They all felt something
But I felt nothing
Except the feeling
That this bullshit was absurd
—Diana Morales, A Chorus Line
There’s your team sucking and there’s your team when they suck. It’s admittedly a fine line, but the Mets have decisively crossed it. The Mets are no longer a team sucking. They’re a team that sucks.
They played badly often in 2007, but we knew they were better than that. They played badly often in 2008, but we knew they were better than that. There was even a suspicion for nearly two-thirds of 2009 that their prevailing bad play was a temporary condition, a brief malfunction of the we are experiencing operating difficulties — please stand by nature.
The picture’s no longer fuzzy. It’s as crystal clear as it is unfortunate to our cause. The Mets have ceased to exist as we knew them for the past not quite five seasons. The Mets are no longer a basically good club wandering waywardly until they straighten up and fly right. That path has reached its end point. The Mets are a bad club…a bad club with a third of a season left to kill.
It’s hard to believe some of us were monitoring Wild Card standings as recently as the beginning of this week. I sure was . I saw a faint wisp of hope when we won five in a row against “other” Wild Card contenders.
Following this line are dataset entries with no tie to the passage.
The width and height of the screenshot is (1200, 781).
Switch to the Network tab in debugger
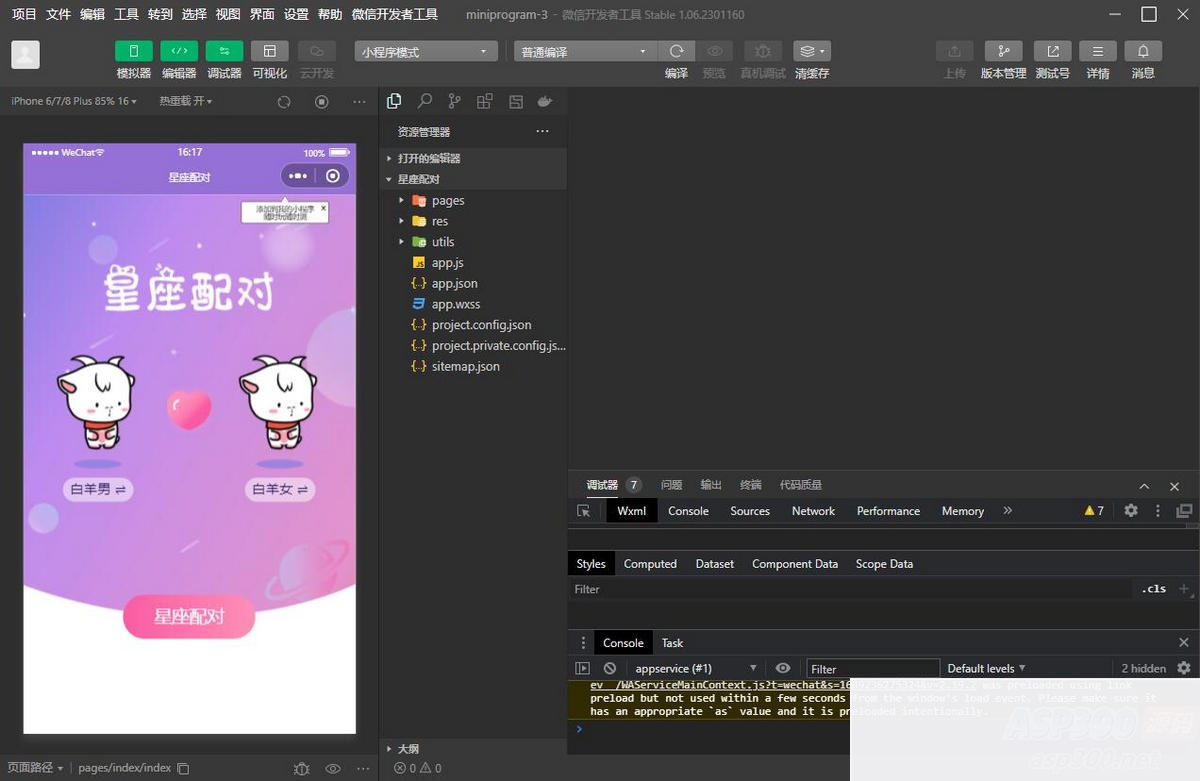812,511
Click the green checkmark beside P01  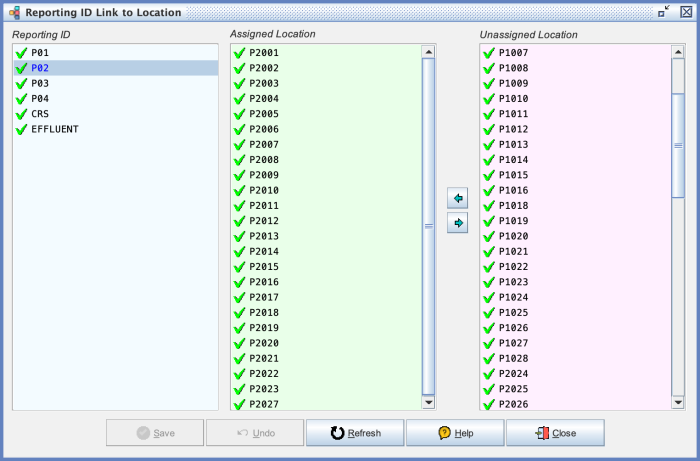[20, 53]
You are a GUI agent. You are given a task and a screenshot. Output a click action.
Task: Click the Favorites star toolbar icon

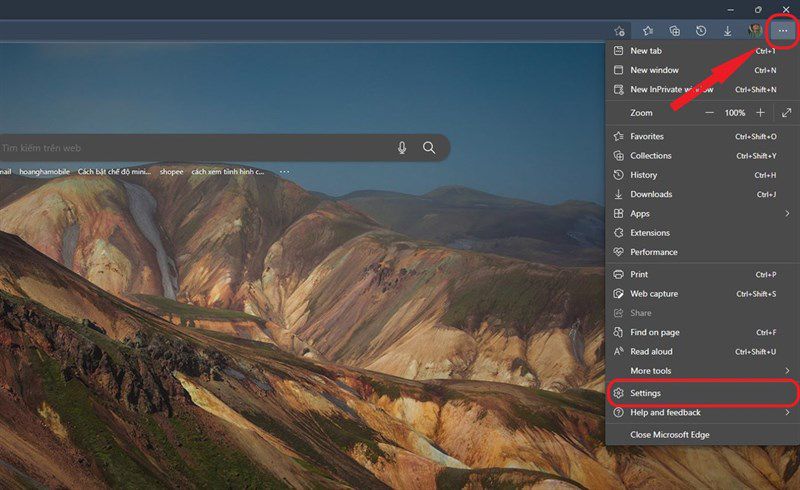pos(648,31)
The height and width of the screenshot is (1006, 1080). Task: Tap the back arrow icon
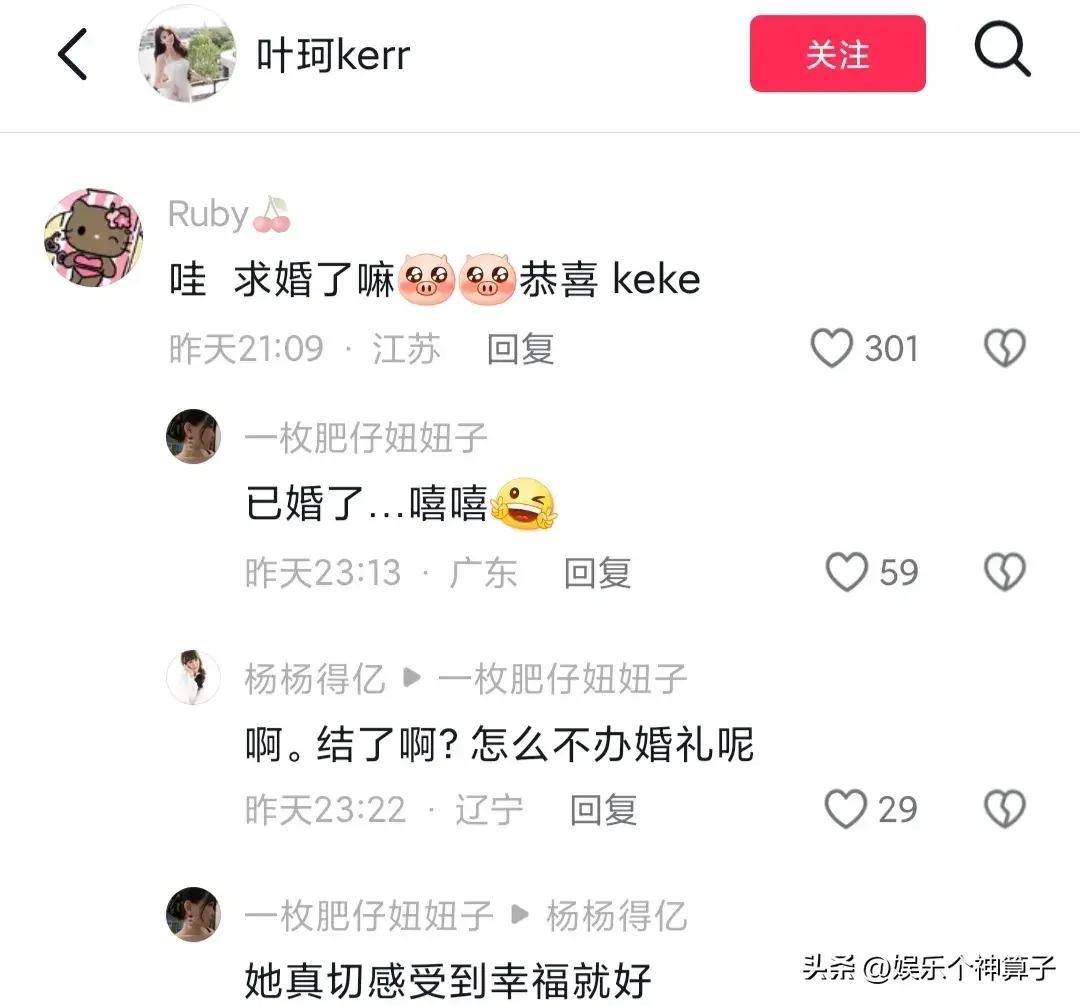[72, 54]
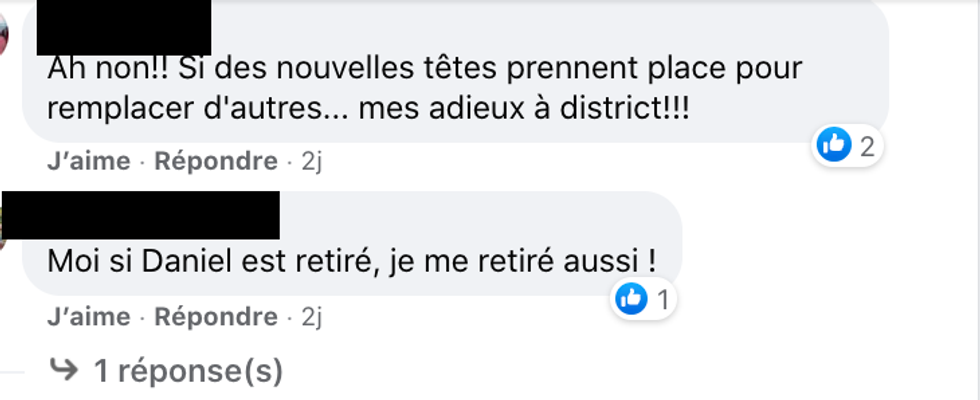
Task: Click the redacted author name above "Ah non!!"
Action: pyautogui.click(x=124, y=26)
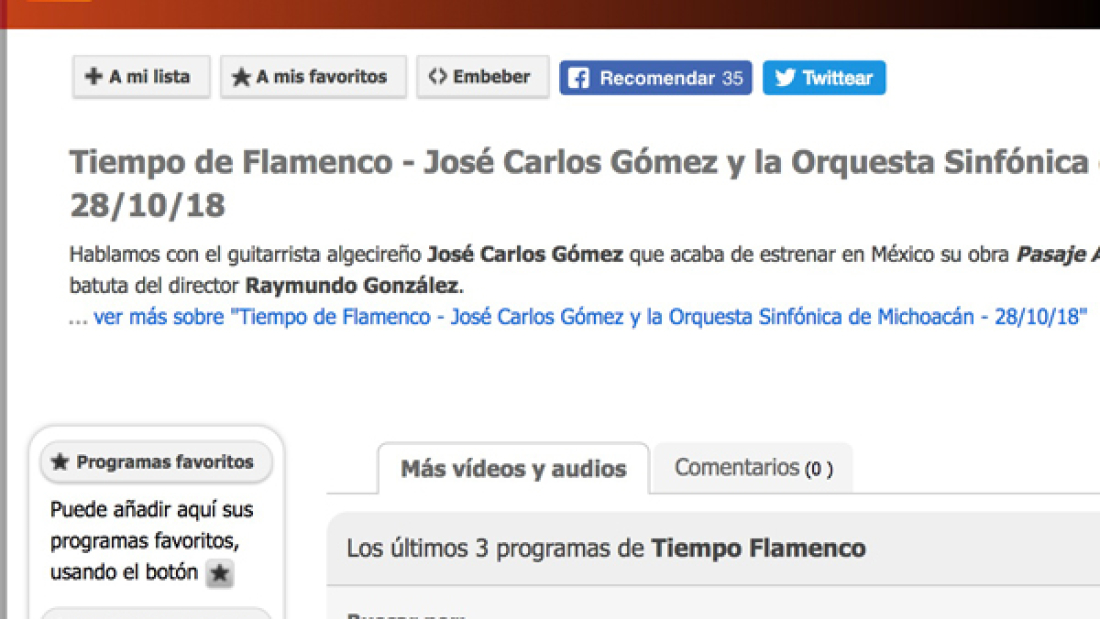Add the program with A mi lista
Screen dimensions: 1100x619
(141, 77)
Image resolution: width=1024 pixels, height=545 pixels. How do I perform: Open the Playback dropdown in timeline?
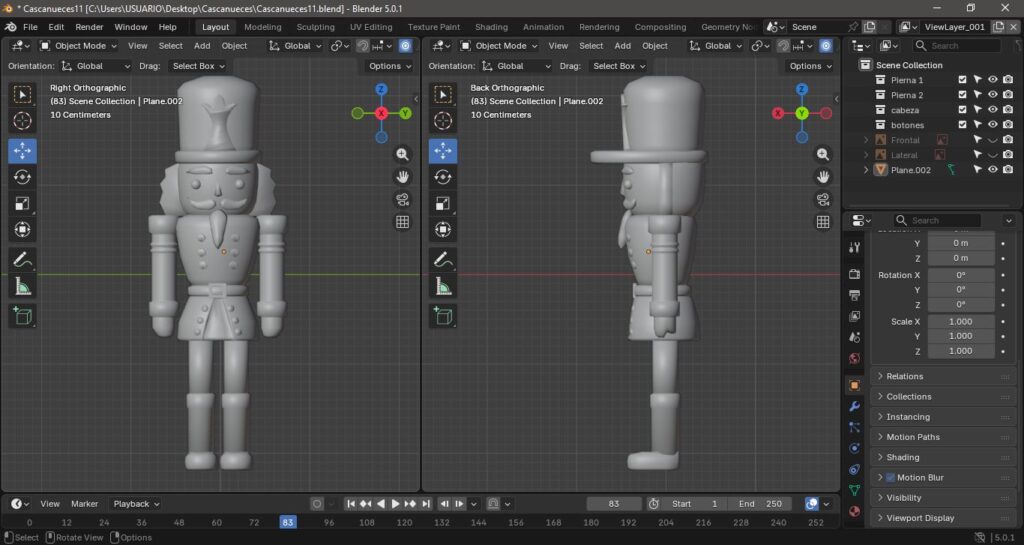coord(136,504)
I thought we could inch forward and stay plausible long enough to take on San Francisco when they came to Citi Field in mid-August and maybe inch up a little from there. I didn’t really think we were good enough to compete at that level, but I just wanted the illusion to endure as long as possible.
Then came Tuesday night  and Albert Pujols in the role of Dr. Kevorkian, mercifully assisting our team’s suicide with his tenth-inning grand slam. I must confess that as Sean Green faced Pujols, I wasn’t just confident he would give up a death blow; I was not altogether rooting against it. I’d felt like a tool for taking these Mets so seriously so late in their decline, at least a month after they revealed themselves incapable of keeping up with the Phillies let alone the Giants. C’mon Albert, I thought after Green hit DeRosa with the bases loaded to make it 8-7. Just pull the plug on us already, you bastard. Just put us out of our misery.
When he did, it was more of a relief than I expected. My team that played badly long enough to undermine the stretches when they played well in 2007 and 2008 (ultimately leading to two toxic Closing Days that have preyed upon my sanity every damn day since) was not going to sap any more goodwill from my being in 2009 with their endless rounds of Tease & Torment. Once Pujols put them behind 12-7, they were certifiable noncontenders for the duration, not even eligible for “stranger things have happened” miracle contingency. I knew beyond a shadow of plausible doubt they wouldn’t be contending for anything more this year than the challenge of placing nine healthy men on the field — never mind that they weren’t doing so hot there either.
Thus, I could go Wednesday afternoon unburdened by any trace of expectation, free to stop deluding myself that a single Mets game meant anything in the grand scheme of baseball things. Let others eyeball an out-of-town scoreboard or perform “if we can win 27 of the 34 we have left with San Fran, Colorado, Atlanta, Florida, Chicago and Houston…” mental gymnastics as prelude to inevitable letdown. That wasn’t our civic duty anymore.
Wednesday afternoon, despite the senseless indignities  visited upon loyal patrons in the name of tone-deaf almighty Policy, was fun. Of course it was fun. I was with my pal, the pulled pork was exquisite and it was a summer weekday afternoon at the ballpark. Plus the Mets won. Did they gain a game on anybody? Keep pace? How the hell would I know? I stopped checking.
Thursday night, however, shorn of Dave Murray, Blue Smoke and seasonable humidity, it really sunk in how there’s nothing left to what’s left. The 2009 Mets were now a contemporary version of any number of their hopeless predecessors whose shortcomings we still know by heart and gut if we got here before 2005. They were, as in days of dismal yore, the Mets who couldn’t patch together a useful Dog Days lineup with a Singer sewing machine. Their starter was one of those heretofore valiant veterans whose tank was empty but was taking the ball nonetheless because there was nobody else to do his job. Their opponent, no matter how feeble on paper, was simply better equipped to play than we were, a commonplace occurrence about to get distressingly more common. Thursday’s rather routine loss  went quickly yet seemed to drag on for hours. That it began at 10:05 Eastern made it that much worse . You waited all day for this? Surely there’s something better to watch.
There won’t be much good on SNY between now and October 4. There will be more of this: this void, this emptiness, this whole lotta nothin’. This is what rooting for a bad team is like. This is what it will be like for the next 54 games. Every last one of them, even the wins, will be something like this. There will be no larger point to it except that it’s what you’ve always done, it’s what you always do, it’s what you’ll someday say you always did when it’s not like this — when you persevered as a Mets fan no matter how bad things got in August of 2009.
That day of well-earned hindsight can’t get here soon enough.